In the end, I deem hacking the XML-code much better, also because there are so many ways to achieve the same.

ondoho · 03-04-2018, 02:23 AM

XML manipulating software exists.
xmlstarlet might be a good fit.
i use xmllint, but i think it's read-only, and fairly low-level.
still sounds like a lot of work to script it.

Michael Uplawski · 03-04-2018, 12:00 PM

Quote:

Originally Posted by ondoho

XML manipulating software exists.
xmlstarlet might be a good fit.
i use xmllint, but i think it's read-only, and fairly low-level.
still sounds like a lot of work to script it.

Thanks ondoho.

My xml-software is
*) nokogiri, either as a „stand-alone” command-line tool or as a module in my Ruby-programs
*) Apache-Fop, as a XSL/FO processor, stand-alone or in Java.
*) Firefox to open and view Office xml-files.

What I find difficult is the documentation of the OOXML-standard and how I should apply the information to my own task at hand. I guess I would need simple examples to get on with my coding work... I do not need to create new office-documents, for the time, and a downright conversion between file-formats is also not needed.

It is quite clear that everybody has different needs and if one “must” manipulate ODS-, Docx- or XLSX-files, it will be for a specific task. However, as my coding skills are diminishing I hope to get inspiration from the work and words of others...

What I seek in the end, is a way to automate these manipulations, like you do with the OLE/COM-interface and e.g. Visual Basic or just any other language that provides OLE-functionality. I am not talking about occasional interventions to modify 1 specific file. This would be too simple and I understand your remark in this way, too.

Cheerio.

sundialsvcs · 03-05-2018, 07:30 AM

It's actually an easy thing to do. The technology that you want is called XSLT.

Like all such XML formats, the OpenOffice document formats are standardized and described by a so-called "schema." They can be validated, using appropriate tools, to prove that any document conforms to its schema.

Then, XSLT allows you to write transformation rules – built in XML – to convert one XML structure to another.
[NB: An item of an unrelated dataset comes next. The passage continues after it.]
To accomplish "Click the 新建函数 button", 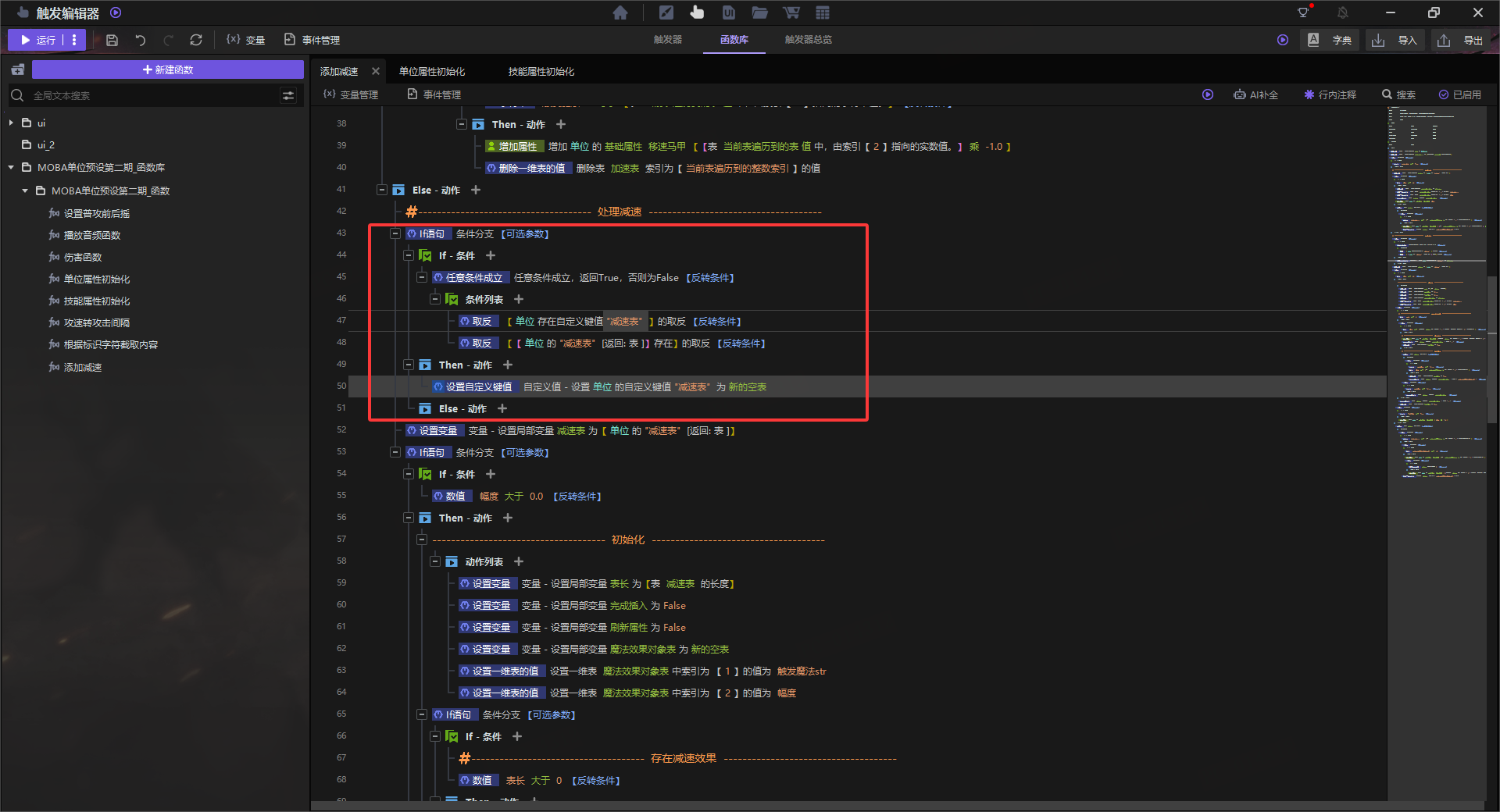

You can write rules, without writing a single computer program, to "transform away" whatever you don't want, or to turn it into something else. You then re-validate the resulting file to be sure that it still conforms to the schema: this is an automated way to be sure that OO will probably still accept it, even if it

doesn't do the right thing with it. (Yes, XSLT transforms can have "bugs" in them.)

You don't have to write a single line of "custom programming" to do any of these things.
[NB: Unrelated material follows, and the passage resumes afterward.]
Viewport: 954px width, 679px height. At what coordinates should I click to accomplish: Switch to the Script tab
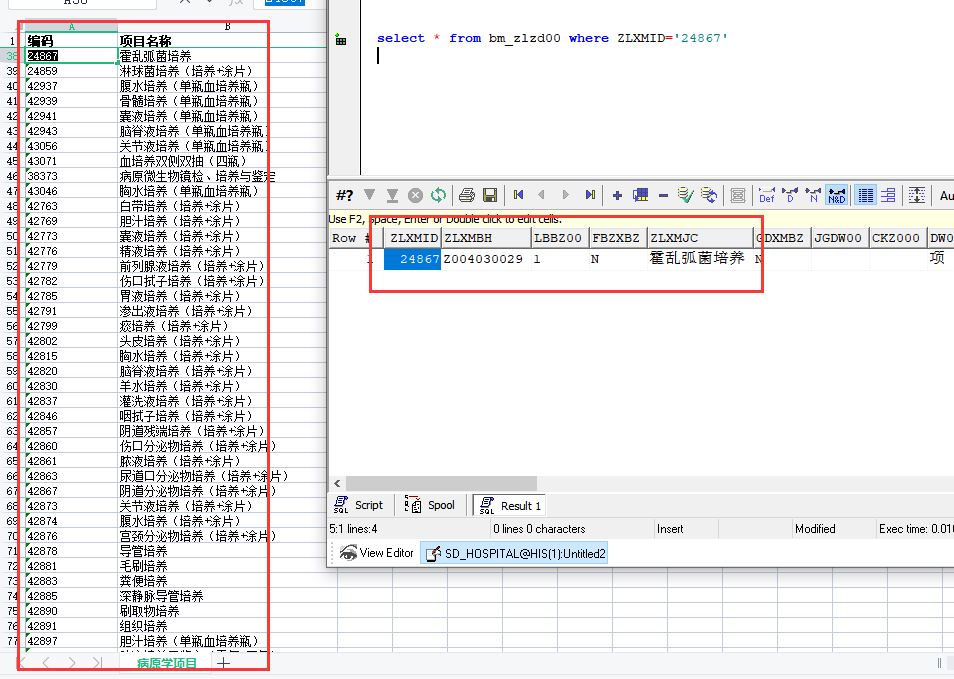pos(359,505)
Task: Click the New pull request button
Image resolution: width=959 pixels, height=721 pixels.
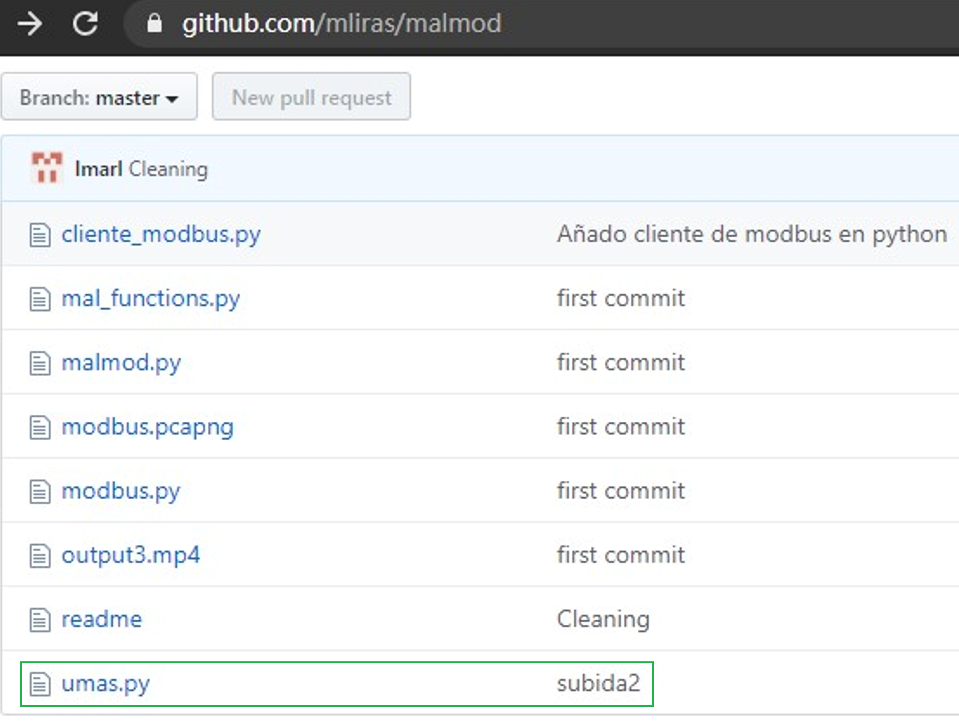Action: (x=311, y=97)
(DocBook, which is "where all those technical books with animals on the cover" actually came from, is an astonishing demonstration of what XSLT can do.)

Michael Uplawski · 03-05-2018, 12:05 PM

Quote:

Originally Posted by sundialsvcs

It's actually an easy thing to do. The technology that you want is called XSLT.

XSLT is one technology to do it. I do it. I did it.
But I express myself badly, miserably, it appears. You dwell on the technology. I know the technology.

My problem is with the application and the so-called “standards“. As I seek examples, I may just as well describe one, myself: Someone wants to modify all inline-images in a Text-Processor file-format to e.g. replace the current images against new ones.

I find terrible tag-hierarchies, where I had expected just one or two tags. Reading up on the meaning of these tags, I get lost and shut-down my computer.

In the past, I have created many different reports from different data-sources using XSLT either from a java-program or by employing the Apache-Fop “xsl/fo”-processor. Some of my most recent tools use nokogiri to convert xml to pdf or to analyze (X)HTML for useful content. This is all an easy game against the task to find your way in the labyrinthine OOXML code.

In my own opinion, of course.

But folks, I tend to let it rest for now. I will be playing around with what I have and maybe publish some of my findings (as usual) in my blog.., if I deem them worth it.

Thanks anyway for your responses.

ondoho · 03-06-2018, 12:13 AM

if libreoffice uses it, it must be possible to get at the specs.
maybe: https://duckduckgo.com/html?q=ooxml%20specifications

another search query: https://duckduckgo.com/html?q=linux%...20office%20xml
it seems you will have to read a few microsoft documents even if you want to do this on linux :-(